Report: COVID-19 Pandemic Caused Metro Atlanta Students To Lose Academic Ground
New research from Georgia State University’s Metro Atlanta Policy Lab for Education (MAPLE) shows on average metro Atlanta students lost ground during the COVID-19 pandemic.
The analysis used test data from three Atlanta school districts to determine where students are versus where they would be had the pandemic not happened.
The results show the average slowdown in achievement growth ranged from zero to seven months of learning for eighth-grade math and 7.5 months for seventh-grade reading.
“What we found was that the pandemic has reduced learning growth for many students,” says Tim Sass, a distinguished university professor at GSU, faculty director for MAPLE and one of the study’s researchers. “That impact has increased over time. So for many students, they can be months behind where they would normally be had the pandemic not occurred.”
Sass says how much time students spent learning virtually played a big role in the progress they made.
Time spent learning remotely varied by district. Some spent most of the pandemic online; others moved to a hybrid system before returning to in-person learning most days.

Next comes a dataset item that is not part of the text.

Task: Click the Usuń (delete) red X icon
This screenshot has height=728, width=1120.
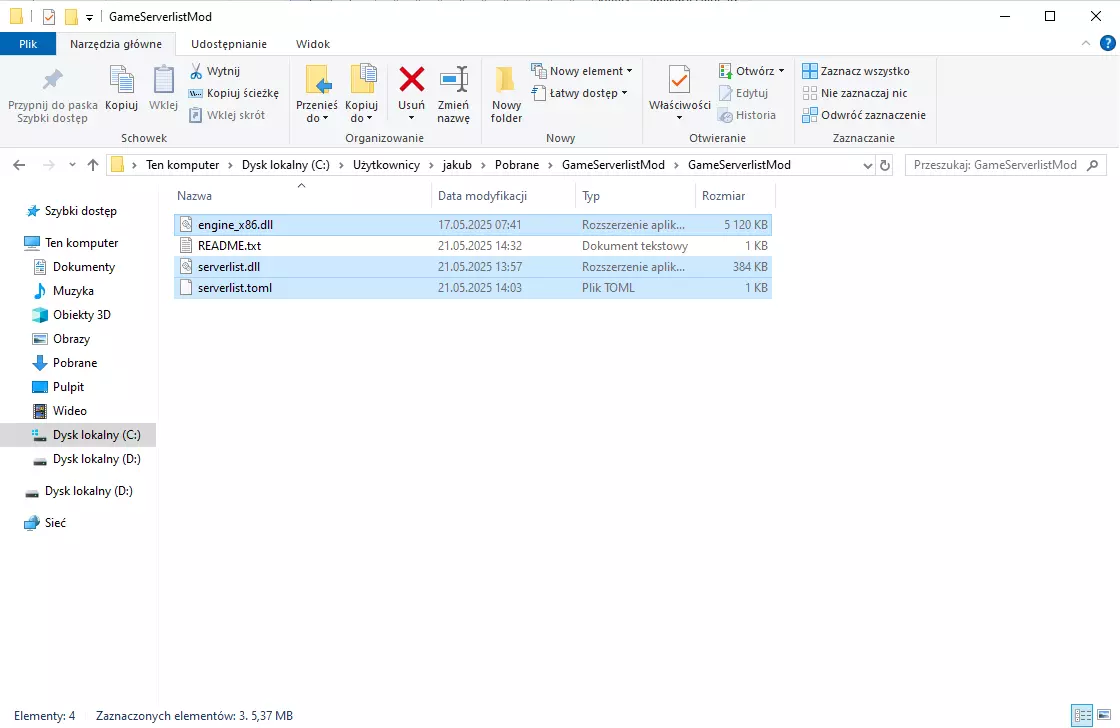Action: (x=411, y=81)
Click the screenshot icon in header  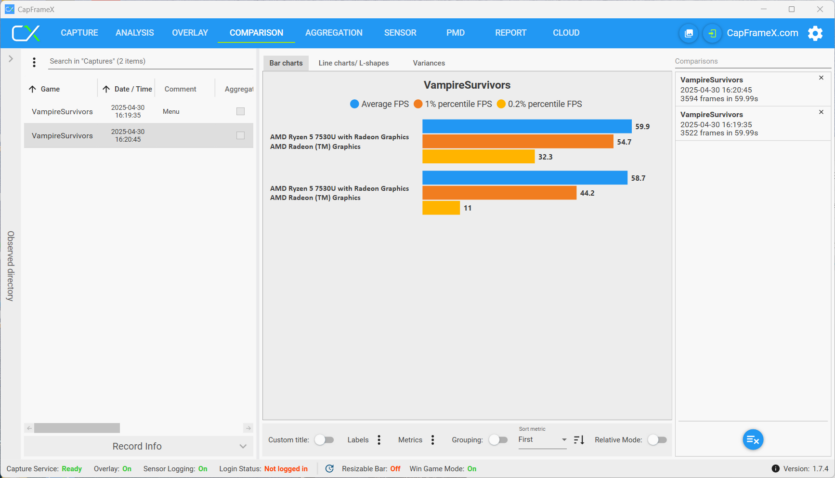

“For the students that did return to classrooms, their rate of learning per day was higher than for students who stayed fully remote,” Sass says. “But it was still behind what students normally learn per day in the pre-pandemic period.”
Sass says there are a number of reasons why remote learning wasn’t as effective for most students.
“Clearly some students were disadvantaged in terms of access to digital devices and high-speed internet connections,” he says. “It’s also just tougher to learn in an at-home environment. In many cases, obviously, parents were stressed with many effects of the pandemic — whether it be job loss or trying to balance working at home and teaching their kids.”
GSU says the impact of the pandemic has been uneven, affecting families differently.
Rather than a one-size-fits-all approach, researchers recommend specific strategies to help students who need the most help, including high-dosage tutoring, providing academic programs during school breaks — like summer –and extending the school day.